SUPPLIED INFORMATION —
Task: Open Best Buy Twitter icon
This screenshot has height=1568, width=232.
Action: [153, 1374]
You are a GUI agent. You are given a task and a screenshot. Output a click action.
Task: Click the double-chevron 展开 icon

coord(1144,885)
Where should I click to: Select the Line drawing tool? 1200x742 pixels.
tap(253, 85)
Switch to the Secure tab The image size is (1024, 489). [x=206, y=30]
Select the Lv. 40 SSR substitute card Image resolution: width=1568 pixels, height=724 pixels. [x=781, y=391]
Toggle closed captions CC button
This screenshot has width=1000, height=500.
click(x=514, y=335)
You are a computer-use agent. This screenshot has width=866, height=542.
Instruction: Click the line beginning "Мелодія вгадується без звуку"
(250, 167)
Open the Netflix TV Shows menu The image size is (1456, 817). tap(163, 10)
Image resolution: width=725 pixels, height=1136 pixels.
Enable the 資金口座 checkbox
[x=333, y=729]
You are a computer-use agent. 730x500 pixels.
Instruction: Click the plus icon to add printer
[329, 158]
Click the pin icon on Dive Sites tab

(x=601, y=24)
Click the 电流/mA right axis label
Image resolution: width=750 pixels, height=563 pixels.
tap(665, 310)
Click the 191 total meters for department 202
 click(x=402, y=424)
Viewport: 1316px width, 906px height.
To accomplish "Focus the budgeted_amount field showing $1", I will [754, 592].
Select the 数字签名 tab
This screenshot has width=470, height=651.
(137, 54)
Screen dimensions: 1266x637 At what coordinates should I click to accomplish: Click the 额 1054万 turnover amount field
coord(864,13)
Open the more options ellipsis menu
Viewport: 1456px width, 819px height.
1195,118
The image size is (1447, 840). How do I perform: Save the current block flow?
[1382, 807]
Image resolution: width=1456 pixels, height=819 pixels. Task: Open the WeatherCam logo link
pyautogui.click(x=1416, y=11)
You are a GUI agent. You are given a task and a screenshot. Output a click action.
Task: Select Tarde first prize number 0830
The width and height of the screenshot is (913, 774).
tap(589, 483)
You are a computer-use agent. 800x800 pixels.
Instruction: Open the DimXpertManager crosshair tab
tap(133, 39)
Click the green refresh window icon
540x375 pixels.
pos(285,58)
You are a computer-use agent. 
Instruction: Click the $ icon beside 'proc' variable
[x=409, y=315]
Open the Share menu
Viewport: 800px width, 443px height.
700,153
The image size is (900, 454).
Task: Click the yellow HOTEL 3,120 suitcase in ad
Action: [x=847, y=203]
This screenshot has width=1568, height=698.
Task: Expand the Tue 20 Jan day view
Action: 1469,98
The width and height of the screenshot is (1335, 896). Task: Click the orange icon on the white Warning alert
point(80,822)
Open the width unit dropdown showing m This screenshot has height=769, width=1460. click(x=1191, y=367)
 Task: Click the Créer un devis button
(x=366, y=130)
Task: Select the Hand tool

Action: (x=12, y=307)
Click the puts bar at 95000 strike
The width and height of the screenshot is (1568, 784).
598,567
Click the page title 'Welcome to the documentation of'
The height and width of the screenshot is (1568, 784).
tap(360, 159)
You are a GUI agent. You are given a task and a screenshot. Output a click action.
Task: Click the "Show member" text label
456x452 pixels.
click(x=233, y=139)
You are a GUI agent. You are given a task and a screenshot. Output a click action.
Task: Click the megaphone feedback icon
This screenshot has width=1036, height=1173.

TASK BRIEF —
Rewrite all of the material above, putting "screen assistant" wherever "computer-use agent" appears and leaving every other word untouched.

RESPONSE TO THE TASK —
Task: Open Best Buy Twitter icon
This screenshot has height=1568, width=232.
Action: [153, 1374]
You are a GUI agent. You are given a task and a screenshot. Output a click action.
Task: Click the double-chevron 展开 icon

coord(1144,885)
Where should I click to: Select the Line drawing tool? 1200x742 pixels.
tap(253, 85)
Switch to the Secure tab The image size is (1024, 489). [x=206, y=30]
Select the Lv. 40 SSR substitute card Image resolution: width=1568 pixels, height=724 pixels. [x=781, y=391]
Toggle closed captions CC button
This screenshot has width=1000, height=500.
click(x=514, y=335)
You are a screen assistant. This screenshot has width=866, height=542.
Instruction: Click the line beginning "Мелодія вгадується без звуку"
(250, 167)
Open the Netflix TV Shows menu The image size is (1456, 817). tap(163, 10)
Image resolution: width=725 pixels, height=1136 pixels.
Enable the 資金口座 checkbox
[x=333, y=729]
You are a screen assistant. 730x500 pixels.
Instruction: Click the plus icon to add printer
[329, 158]
Click the pin icon on Dive Sites tab

(x=601, y=24)
Click the 电流/mA right axis label
Image resolution: width=750 pixels, height=563 pixels.
tap(665, 310)
Click the 191 total meters for department 202
 click(x=402, y=424)
Viewport: 1316px width, 906px height.
To accomplish "Focus the budgeted_amount field showing $1", I will [754, 592].
Select the 数字签名 tab
This screenshot has width=470, height=651.
(137, 54)
Screen dimensions: 1266x637 At what coordinates should I click to accomplish: Click the 额 1054万 turnover amount field
coord(864,13)
Open the more options ellipsis menu
Viewport: 1456px width, 819px height.
1195,118
The image size is (1447, 840). How do I perform: Save the current block flow?
[1382, 807]
Image resolution: width=1456 pixels, height=819 pixels. Task: Open the WeatherCam logo link
pyautogui.click(x=1416, y=11)
You are a GUI agent. You are given a task and a screenshot. Output a click action.
Task: Select Tarde first prize number 0830
The width and height of the screenshot is (913, 774).
tap(589, 483)
You are a screen assistant. 800x800 pixels.
Instruction: Open the DimXpertManager crosshair tab
tap(133, 39)
Click the green refresh window icon
540x375 pixels.
pos(285,58)
You are a screen assistant. 
Instruction: Click the $ icon beside 'proc' variable
[x=409, y=315]
Open the Share menu
Viewport: 800px width, 443px height.
700,153
The image size is (900, 454).
Task: Click the yellow HOTEL 3,120 suitcase in ad
Action: [x=847, y=203]
This screenshot has width=1568, height=698.
Task: Expand the Tue 20 Jan day view
Action: 1469,98
The width and height of the screenshot is (1335, 896). Task: Click the orange icon on the white Warning alert
point(80,822)
Open the width unit dropdown showing m This screenshot has height=769, width=1460. click(x=1191, y=367)
 Task: Click the Créer un devis button
(x=366, y=130)
Task: Select the Hand tool

Action: (x=12, y=307)
Click the puts bar at 95000 strike
The width and height of the screenshot is (1568, 784).
598,567
Click the page title 'Welcome to the documentation of'
The height and width of the screenshot is (1568, 784).
tap(360, 159)
You are a GUI agent. You are given a task and a screenshot. Output a click action.
Task: Click the "Show member" text label
456x452 pixels.
click(x=233, y=139)
You are a GUI agent. You are given a task and a screenshot. Output a click action.
Task: Click the megaphone feedback icon
This screenshot has width=1036, height=1173.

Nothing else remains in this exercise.